为了做这个测试,写了一个内存读写的程序。
#include
#include
int main()
{
long int buf_length;
long int buf_num;
char c[100];
buf_length = 4096;
int compare_result;
printf("Enter memory you want to test: ");
gets(c);
if (strcmp(c,"128m")==0)
compare_result = 1;
else if(strcmp(c,"256m")==0)
compare_result = 2;
else if(strcmp(c,"512m")==0)
compare_result = 3;
else if(strcmp(c,"1g")==0)
compare_result = 4;
else if(strcmp(c,"2g")==0)
compare_result = 5;
else
compare_result = 0;
switch(compare_result)
{
case 1:
buf_num = 32768;
printf("start generate 128M memory r/w load, ctrl+c to quit. \n");
break;
case 2:
buf_num = 65536;
printf("start generate 256M memory r/w load, ctrl+c to quit. \n");
break;
case 3:
buf_num = 131072;
printf("start generate 512M memory r/w load, ctrl+c to quit. \n");
break;
case 4:
buf_num = 262144;
printf("start generate 1G memory r/w load, ctrl+c to quit. \n");
break;
case 5:
buf_num = 524288;
printf("start generate 2G memory r/w load, ctrl+c to quit. \n");
break;
default:
buf_num = 0;
printf("please input following size 128m, 256m, 512, 1g, 2g. ");
break;
}
if(buf_num!=0){
printf("use free -h to monitor ");
char *buf = (char *) calloc(buf_num, buf_length);
while (1) {
long int i;
for (i = 0; i < buf_num * 4 ; i++) {
buf[i * buf_length / 4 ]++;
}
printf(".");
}
}
else{
printf("please input correct size. \n");
}
}
可以根据输入占用128M - 2G内存,并进行读写。
在qemu monitor 中配置
源端服务器
(qemu) migrate_set_capability xbzrle on
(qemu) migrate_set_cache_size 256m
默认的cache size是64M,最好配置cashe size大于被读写的内存,否则xbzrle cache miss 会很大,会导致迁移一直持续。
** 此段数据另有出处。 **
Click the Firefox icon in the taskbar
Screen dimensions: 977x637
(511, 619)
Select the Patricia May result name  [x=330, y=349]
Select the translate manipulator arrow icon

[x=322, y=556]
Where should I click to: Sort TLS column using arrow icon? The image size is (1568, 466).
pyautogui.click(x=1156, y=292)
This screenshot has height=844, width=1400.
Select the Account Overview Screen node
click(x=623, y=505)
未打开xbzrle,在虚拟机中开启内存占用128M,再进行动态迁移。可以看到已经传输了11G的memory,迁移还未完成
(qemu) info migrate
globals:
store-global-state: on
only-migratable: off
send-configuration: on
send-section-footer: on
decompress-error-check: off
capabilities: xbzrle: off rdma-pin-all: off auto-converge: off zero-blocks: off compress: off events: off postcopy-ram: off x-colo: off release-ram: off block: off return-path: off pause-before-switchover: off x-multifd: off dirty-bitmaps: off postcopy-blocktime: off late-block-activate: off
Migration status: active
total time: 99833 milliseconds
expected downtime: 4872 milliseconds
setup: 4 milliseconds
transferred ram: 11202151 kbytes
throughput: 891.65 mbps
remaining ram: 240188 kbytes
total ram: 5374400 kbytes
duplicate: 1258520 pages
skipped: 0 pages
normal: 2792316 pages
normal bytes: 11169264 kbytes
dirty sync count: 23
page size: 4 kbytes
multifd bytes: 0 kbytes
dirty pages rate: 31494 pages
当打开xbzrle时,可以看到迁移很快就完成了
(qemu) info migrate
globals:
store-global-state: on
only-migratable: off
send-configuration: on
send-section-footer: on
decompress-error-check: off
capabilities: xbzrle: on rdma-pin-all: off auto-converge: off zero-blocks: off compress: off events: off postcopy-ram: off x-colo: off release-ram: off block: off return-path: off pause-before-switchover: off x-multifd: off dirty-bitmaps: off postcopy-blocktime: off late-block-activate: off
Migration status: completed
total time: 6405 milliseconds
downtime: 16 milliseconds
setup: 4 milliseconds
transferred ram: 601813 kbytes
throughput: 770.35 mbps
remaining ram: 0 kbytes
total ram: 5374400 kbytes
duplicate: 1246173 pages
skipped: 0 pages
normal: 146870 pages
normal bytes: 587480 kbytes
dirty sync count: 8
page size: 4 kbytes
multifd bytes: 0 kbytes
cache size: 268435456 bytes
xbzrle transferred: 2232 kbytes
xbzrle pages: 87614 pages
xbzrle cache miss: 46297
xbzrle cache miss rate: 15.33
xbzrle overflow : 0
可以看到info migrate多出了几项和xbzrle有关的参数,看字面意义就能理解,这里就不做解释了。